Recently, ODFW was alerted to the discovery of invasive zebra mussels attached to and inside Betta Buddy Marimo Ball moss plants sold at pet store chains for home aquariums. Pet store chains including PetCo and PetSmart have removed the Betta Buddy Marimo Balls from their shelves.
ODFW district staff are contacting other local businesses carrying pets and pet products to determine if they sold or are selling these products.
“We want to thank all pet and aquarium supply stores who have stepped up and quickly taken this product off their shelves,” said Rick Boatner, ODFW Invasive Species Program supervisor and current chairman of the Oregon Invasive Species Council, a statewide effort among many natural resource agencies to keep invasive species out of Oregon.
Aquarium owners who may have purchased and used these contaminated moss balls are encouraged to use the three-step method of destroy, dispose, and drain to clean their aquariums immediately.
ODFW has released a how-to video on safely cleaning aquariums and disposing of the moss balls: https://youtu.be/DeLXmPDW23s.
The California-based distributor of the moss balls has been identified, but the distributor is just one of many that receive the same product from the same source, so the Oregon Invasive Species Council advises that all moss balls imported from Ukraine from any distributor should be considered potentially contaminated.
Additional information about how to properly dispose of potentially contaminated aquarium contents is available here: https://www.fws.gov/fisheries/ANS/zebra-mussel-disposal.html.
The early life stage of the mussels is called the veliger stage.

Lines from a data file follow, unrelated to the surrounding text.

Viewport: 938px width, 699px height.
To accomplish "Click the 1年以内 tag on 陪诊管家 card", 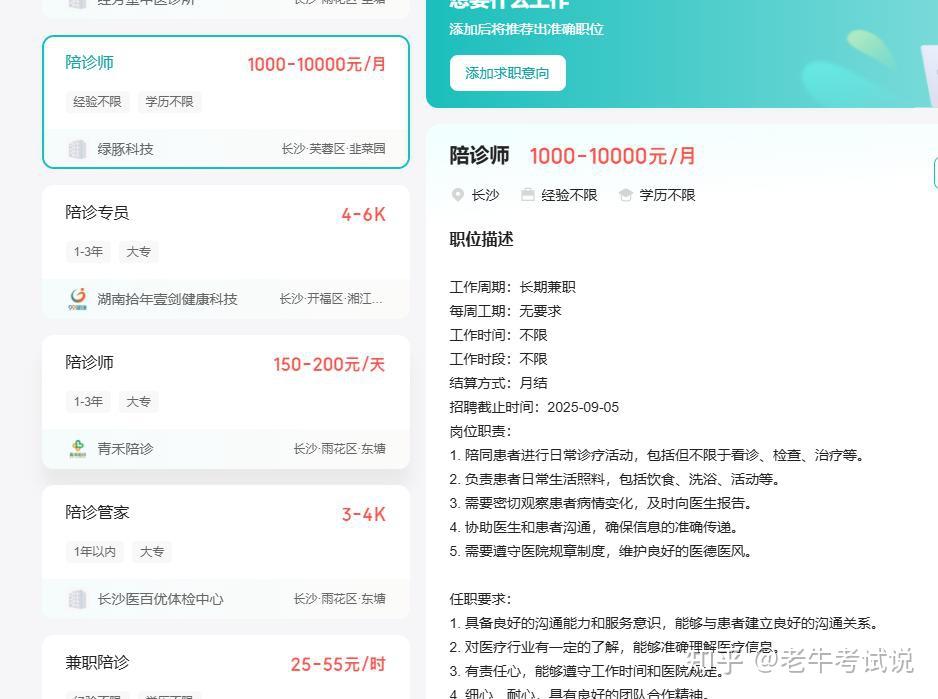I will (94, 551).
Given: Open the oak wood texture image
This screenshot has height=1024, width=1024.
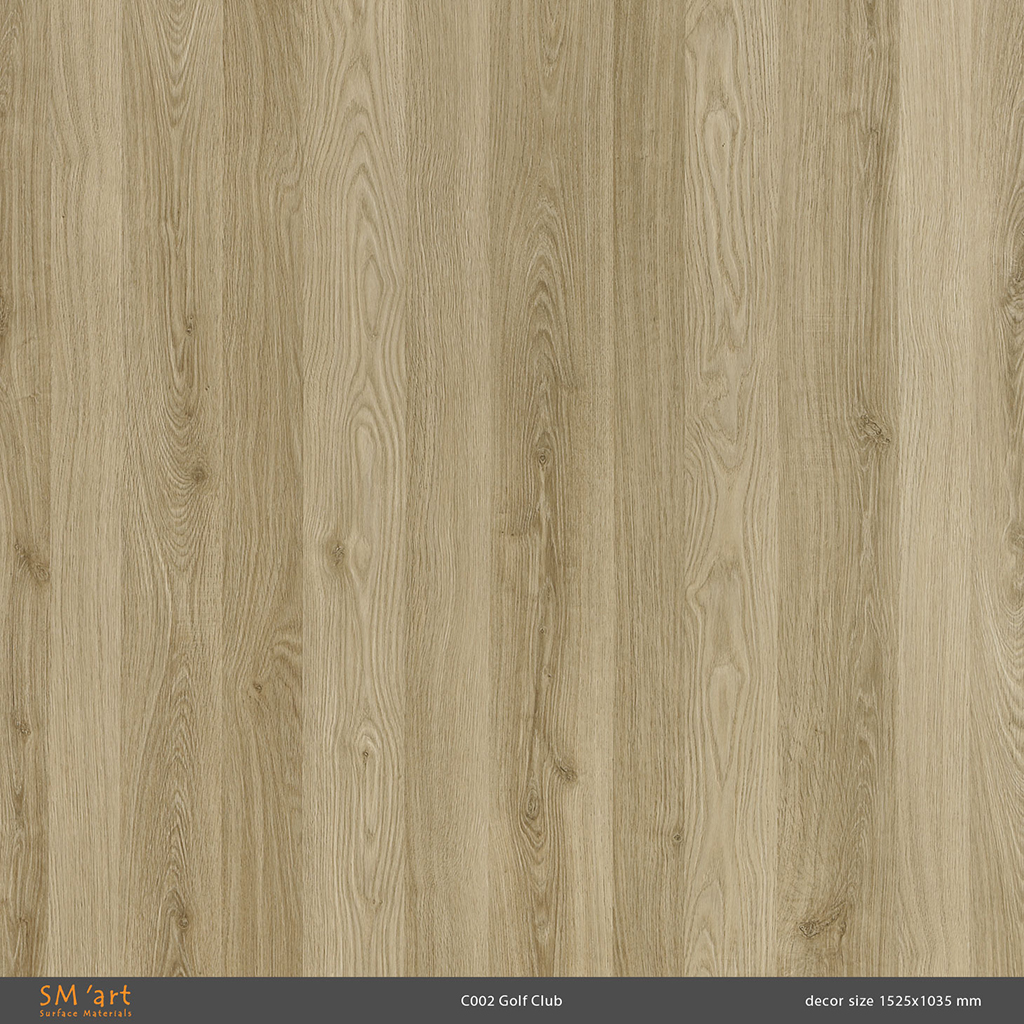Looking at the screenshot, I should (512, 488).
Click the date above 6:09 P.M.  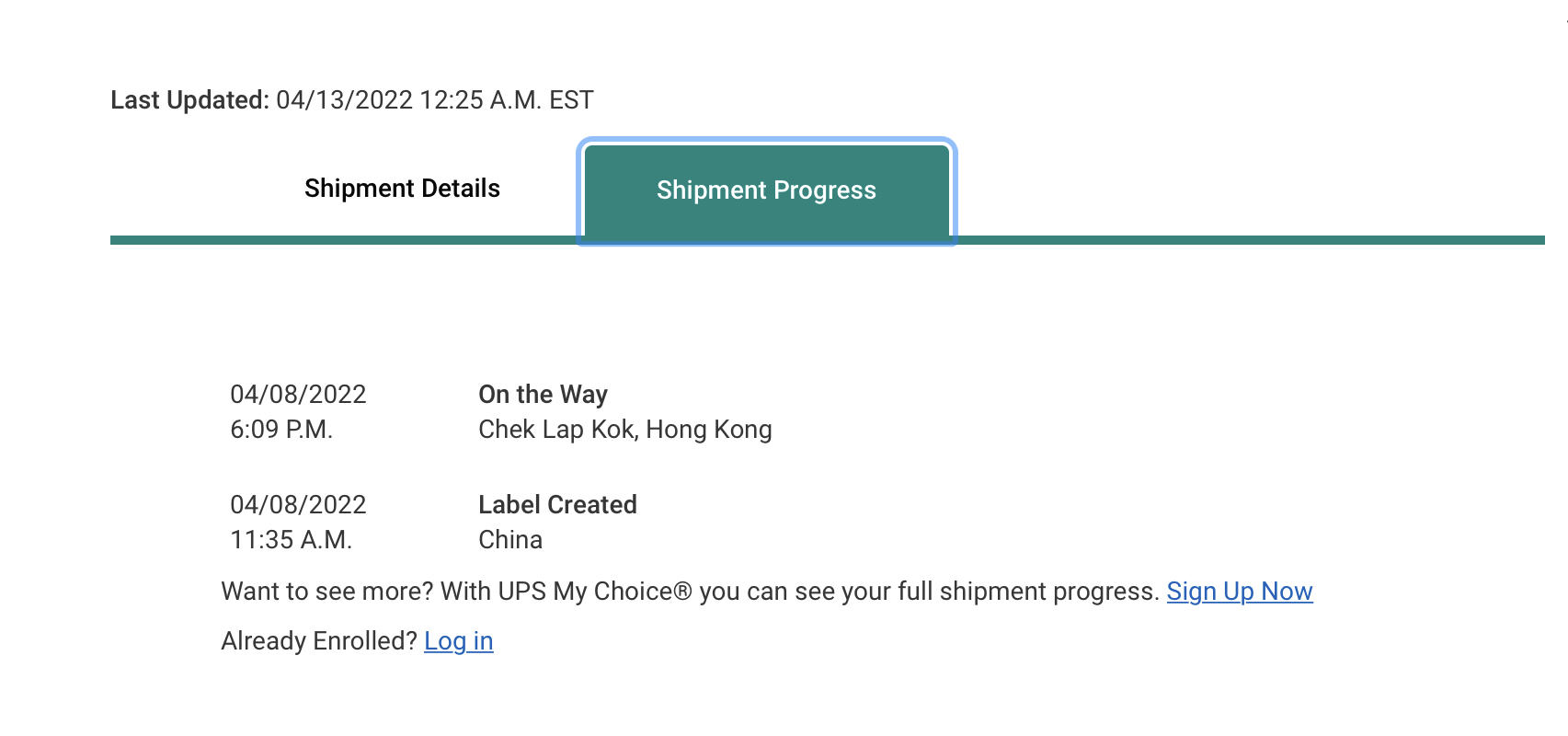coord(298,395)
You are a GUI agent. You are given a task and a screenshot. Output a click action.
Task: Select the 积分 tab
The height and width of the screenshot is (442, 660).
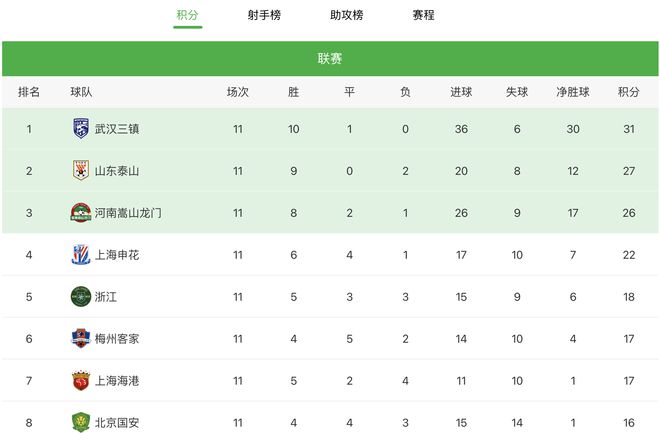[x=187, y=15]
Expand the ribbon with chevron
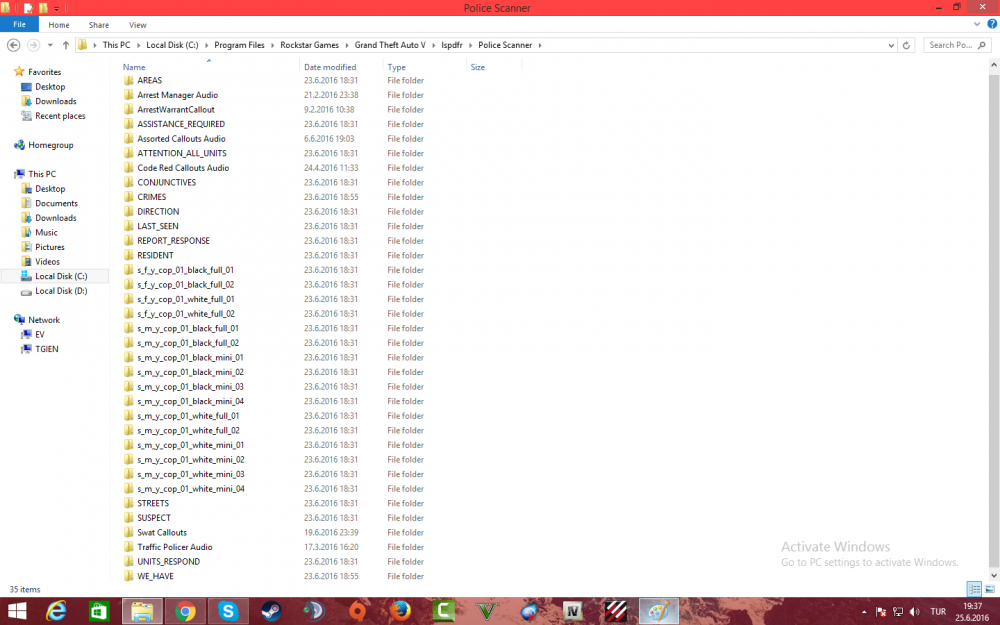Image resolution: width=1000 pixels, height=625 pixels. coord(977,24)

It is during this microscopic final larval stage that the mussels can be spread without notice.
“Our pre-chlorine dose and contact time at the water treatment plant is more than enough to kill zebra mussel veliger,” said Smith.
The greatest risk to the city water system is contamination of the Rogue River, where Grants Pass intakes its drinking water.
“Everything before our pre-chlorine injection point is at risk, including our intake screen, screen wash system, desilting system, intake pumps, and the intake sump system,” said Smith.
“Currently, if the mussels got established in the Rogue River, our only option would be to remove them mechanically by scraping on a regular basis,” he said.
Those processes can be expensive and cause undue wear and tear on the city’s water distribution system.
The mussels would also threaten the river’s entire ecosystem as they multiply and takeover the food source used by newly hatched fish, while also contributing to larger algae blooms in the water.
Currently, Oregon and Pacific Northwest waterways are free of zebra and quagga mussels thanks to a monitoring program that requires watercraft to be inspected when entering Oregon, and the swift action of the Oregon Invasive Species Council to alert pet stores and consumers to the contaminated moss balls.
For additional information about the Waterway Access and Aquatic Invasive Species Program, visit: https://myodfw.com/articles/waterway-access-and-aquatic-invasive-species-permits.
The City of Grants Pass highly encourages residents to get informed about these special programs and cautions everyone: “Don’t Move A Mussel.”